Hilario Barrero - OPINIÓN

Una generación orgullo de España

«Mientras espero el avión de regreso a Nueva York leo que el ganador del Cavia de este año es Gregorio Marañón»

Hilario Barrero
Actualizado:

Parte de mi educación sentimental se la debo al ABC, que era el periódico que se leía en casa. Llegaba alrededor de la una o una y media y lo traía el señor Juan. Está muy grabado en el archivo de mi memoria el tono de su voz «cantando», al mediodía y al anochecer, los títulos de los periódicos: «Abeceeeeee, Pueeeblo, Yaaa, Madrid, El Alcázar, Informaciones con la lista...». Al oírlo, mi hermano mayor y yo nos disputábamos quién de los dos bajaría a recoger el periódico que el repartidor ponía debajo de la puerta.

Yo leía con devoción la «tercera página», sobre todo las literarias: Pemán, Azorín, Fernández Flórez, los artículos ilustrados de González Ruano, la última página donde, por un tiempo, publicaron poesía, -a veces la de Juan Antonio Villacañas-, y cuando llegaba el Corpus, Franco visitaba Toledo o el cardenal Pla i Deniel publicaba una pastoral (de cómo los niños y las mujeres debían ir vestidos a la iglesia...), o las crónicas de Luis Moreno Nieto. Mi hermano leía los deportes y el chiste de Mingote, mi padre los corresponsales desde Roma, Nueva York, Londres..., los artículos de fondo y, mientras se fumaba un habano y llenaba la casa de un olor a mares y tierra húmeda, terminaba a pluma el crucigrama de Ocón de Oro. Lo que a mí me parecía una maravilla.

Una vez al año el periódico se vestía de gala publicando crónicas, fotos, entrevistas con los galardonados y los artículos premiados con el Cavia y el Luca de Tena. Era uno de los ejemplares que guardaba junto con los del domingo. Envidiaba a los ganadores y casi me aprendía de memoria los textos.

En una ocasión vi a Salvador Dalí que se dirigía a visitar el Entierro del conde de Orgaz, acompañado por dos atléticas y esculturales «mujeres». Busqué un ejemplar de ABC dedicado a Lorca, con unas impresionantes ilustraciones del pintor, bajé corriendo, esperé a que saliera, le pedí que me firmara uno de los dibujos y lo hizo. El periódico, desgraciadamente, se perdió cuando nos mudamos de «la casa de Santo Tomé».

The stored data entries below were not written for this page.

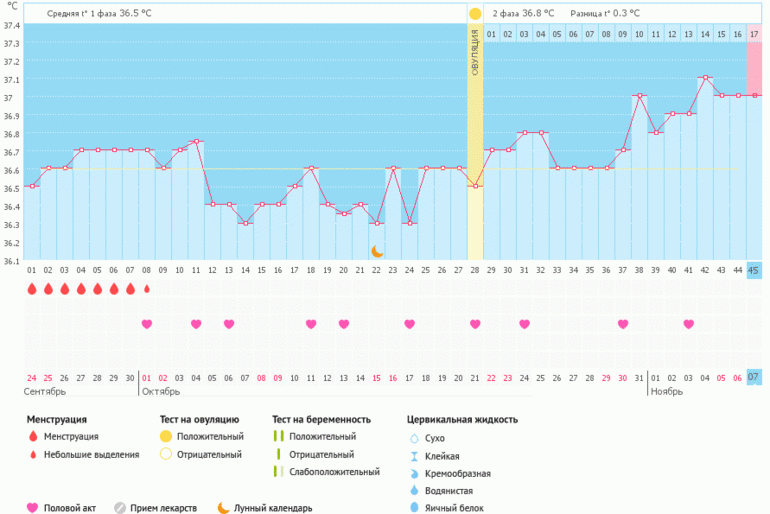Image resolution: width=770 pixels, height=514 pixels.
Task: Select the empty Отрицательный ovulation test circle
Action: 166,455
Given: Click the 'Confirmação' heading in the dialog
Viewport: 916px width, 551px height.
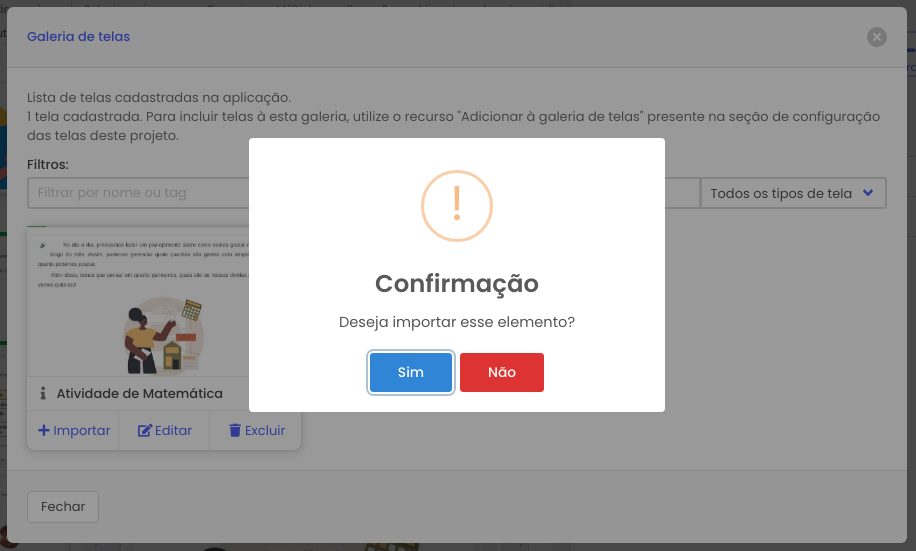Looking at the screenshot, I should (457, 283).
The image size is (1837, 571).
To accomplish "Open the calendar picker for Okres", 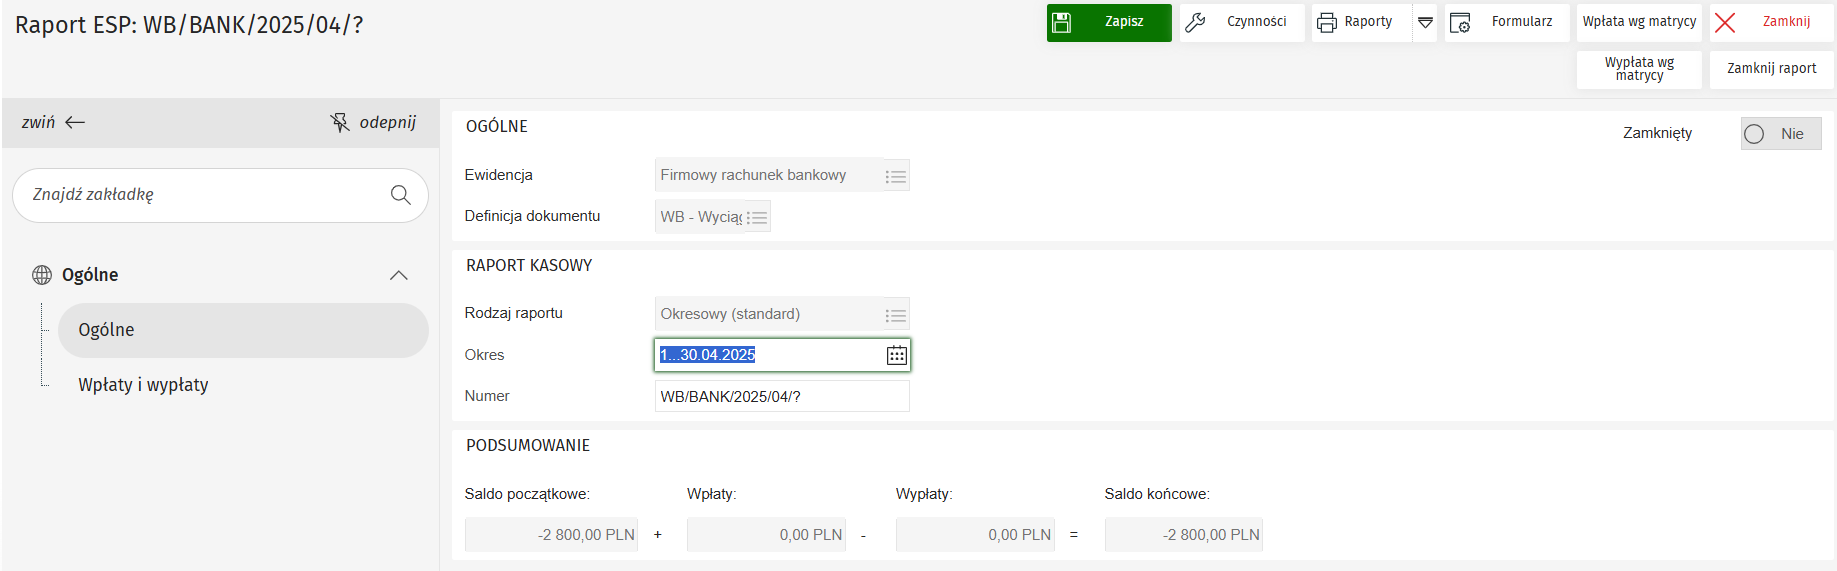I will 896,355.
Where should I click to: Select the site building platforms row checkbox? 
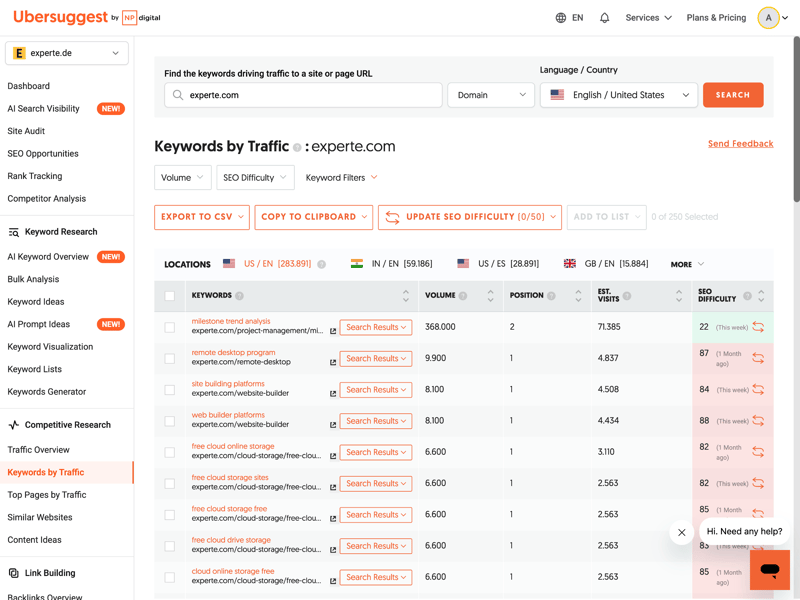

El otro día, en la sala de descanso de Iberia, mientras esperaba el avión de regreso a Nueva York, ojeé la prensa y, sin pensarlo, cogí el ABC. Dio la casualidad de que era mi ejemplar favorito, el que hablaba de los premios. Mi alegría fue mayor cuando leo que el ganador del Cavia de este año es Gregorio Marañón. Recordé cuando le fue concedido el premio a su padre y las palabras que este dijo cuando lo recibió: «Este premio me llena de entrañable emoción y me une más, si cabe, al ABC y a la familia Luca de Tena, unión familiar de tres generaciones, casi un siglo». La tradición continúa. Un apellido histórico dando brillo al premio y un nombre ligado para siempre a la historia del periodismo.

Como admirador del doctor Marañón, que estuvo presente en un periodo de mi juventud, como lector de ABC y, sobre todo, como toledano, mi enhorabuena. Aunque la afición ciclista tiene tiempo de recordar a uno del gremio, esperemos que la ciudad de Toledo, tan cicatera y ruin a la hora de abrazar a sus ilustres y notables defensores, no tarde en señalar al reciente Cavia con el homenaje que se merece por el premio, el regalo del Cigarral y su constante amor a Toledo.